Menurutnya, Perancis “sangat frustrasi” karena Rusia telah membantu beberapa negara Afrika membebaskan diri dari kekuasaan dan eksploitasi neo-kolonial Prancis.
“Jadi saya pikir itu adalah motif lain dari dukungan besar-besaran terhadap perjuangan Ukraina, dan perjuangan NATO melawan Rusia,” tambah Gajic.
Baca juga: Markas Legiun Asing Prancis di Ukraina Hancur! Apa Artinya?
Prancis dan Rusia memang sedang berlomba mencari ppengaruh di Afrika. Dalam lomba tersebut tampaknya Moskowlah yang menjadi pemenangnya.
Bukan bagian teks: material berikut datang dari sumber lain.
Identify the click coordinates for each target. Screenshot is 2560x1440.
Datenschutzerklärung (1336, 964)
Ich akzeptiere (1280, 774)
Republik Afrika Tengah, Mali, Burkina Faso, dan Niger semuanya menolak pengawasan Paris dalam beberapa tahun terakhir dan mencapai perjanjian keamanan dengan Moskow.
Tanggapan resmi Kementerian Luar Negeri Prancis terhadap serangan di Kharkov berisi tuduhan terselubung bahwa “tentara bayaran” Rusia. Akan tetapi kenyataannya Grup Wagner yang sekarang sudah tidak ada lagi di Ukraina karena beroperasi di Afrika.